“The spirit of this country is totally adverse to a large military force.”
— Thomas Jefferson
Dear President Obama,
Congratulations on winning your second term in office. I wish you the best as you work with your team, and the Congress, to chart a course to strengthen our economic and national security in the years to come.
Mr. President, I am a retired military officer, and I represent no political action or special interest group. What I am about to share concerns our national security, specifically, your administration’s proposed approach to addressing the defense spending challenge. Now I know you have many astute advisors from both the civilian and military sectors who are far more qualified than I to address these matters, however, I have something to say.
Since 1992, I have participated in multiple military campaigns to include interventions in Somalia; the Persian Gulf; Afghanistan; Colombia; and even counter-insurgency operations in the Philippines. I was just one committed member of this generation’s All-Volunteer Force – a force that has endured the constant stress and strain of supporting peacekeeping and humanitarian “fires”, as well as executing post-9-11 “kick the door in — fight and stay” operations.
Since the fall of the Twin Towers in New York, more than 46,000 of our military men and women have been wounded, and still others – more than 6,200 members of the military have lost their lives in climes and places alien to our own (Source of data: White House - Sustaining U.S. Global Leadership). Mr. President, we rely far too much on the military hammer for overseas conflict resolution and mitigation. Since WWII, our government has picked up the military hammer far too many times and for far too long a time.
As you well know, the practice of national security is a multidimensional one and requires that other tools of national power ,as well as multilateral approaches, be employed to mitigate and resolve crisis. For a country that touts diplomacy over conflict and engagement over military encirclement the quantity of national resources spent on domestic defense, and the “underwriting of global security”, is obscene. What message are we sending to our children, when your administration continues to spend fourteen times as much on defense as you do on diplomats and when our defense spending accounts for 42% of total global arms spending? (Source: Stockholm International Peace Research Institute). Another concerning aspect of our over-the-top defense spending habits is our nuclear arsenal.
Despite being a signatory to the Treaty on the Non-Proliferation of Nuclear Weapons –– an agreement requiring that we pursue the ultimate elimination of our nuclear arsenal, you requested $7.6 billion in funding for nuclear weapons – a five percent increase from the 2012. Further, in the next four years your administration will spend $9.6 billion on maintaining and modernizing the nuclear stockpile.

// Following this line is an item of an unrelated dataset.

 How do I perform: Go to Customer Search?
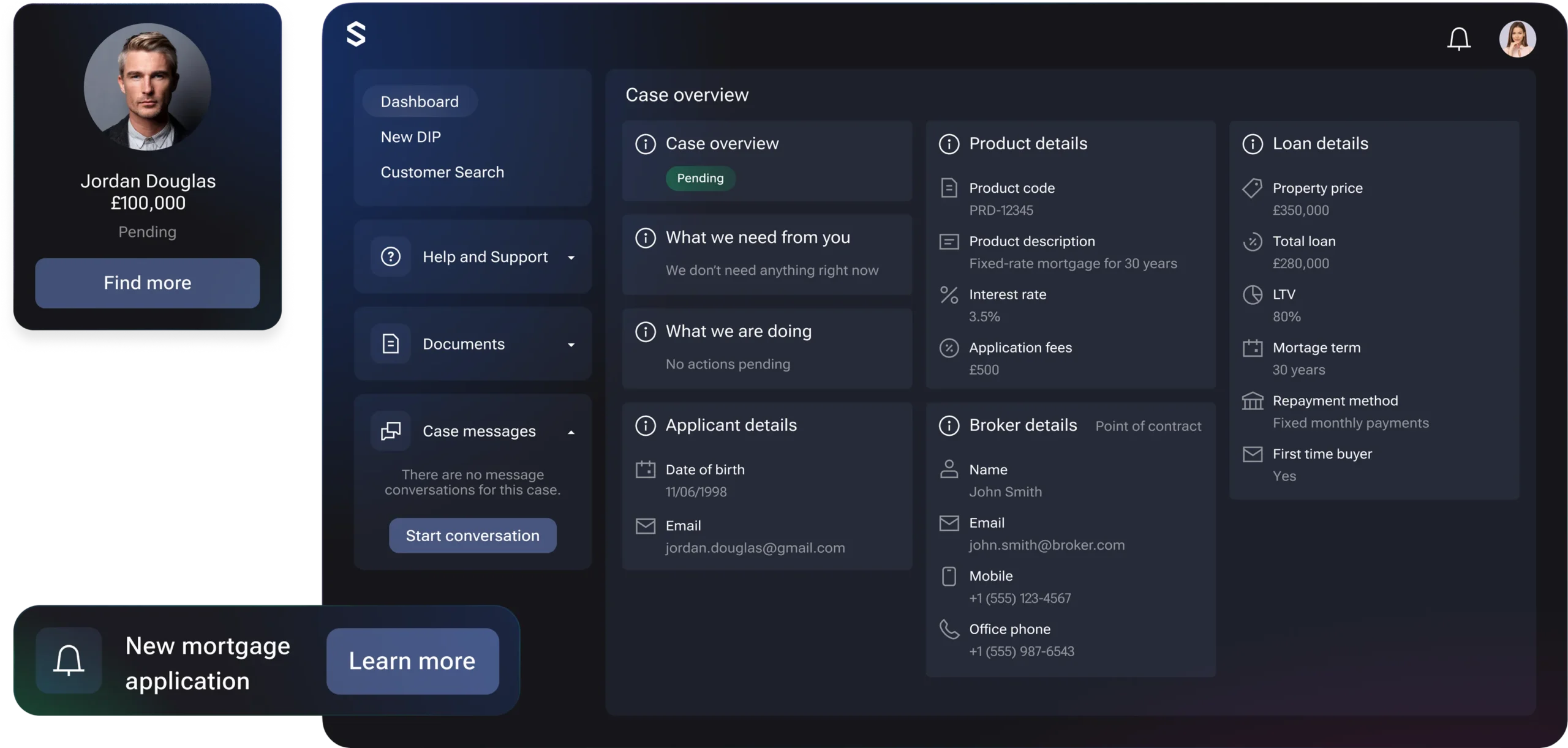click(442, 172)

How can we tell “non-compliant” nations not to pursue their nuclear weapons ambitions when instead of downsizing our own we maintain a super-sized arsenal at levels totally decoupled from any concept of proportionality?
Mr. President, we can do a much better job rightsizing military spending. One of your key advisors, Chairman of the Joint Chiefs of Staff, General Dempsey hit the mark when he stated recently that “Capability is more important than size.” I ask that you consider making moves aimed at downsizing military expenditures to achieve the Joint Chiefs’ stated objective to “develop innovative, low-cost, and small-footprint approaches to achieve our security objectives”.
Peace in our time will not come principally through the persistent projection and application of military might, but through our commitment to dialogue (even with bad guys), trade, and multilateralism. Yes, our military needs to be capable, well-equipped and credible, but there should be no doubt that with the right adjustments, tremendous cost savings can be achieved without comprising security — enhancing economic security along the way.
Keeping factory lines open, and stimulating the private sector should not trump our moral and economic obligation to maintain military spending at sensible levels. And by the way Mr. President, we still DO buy bayonets.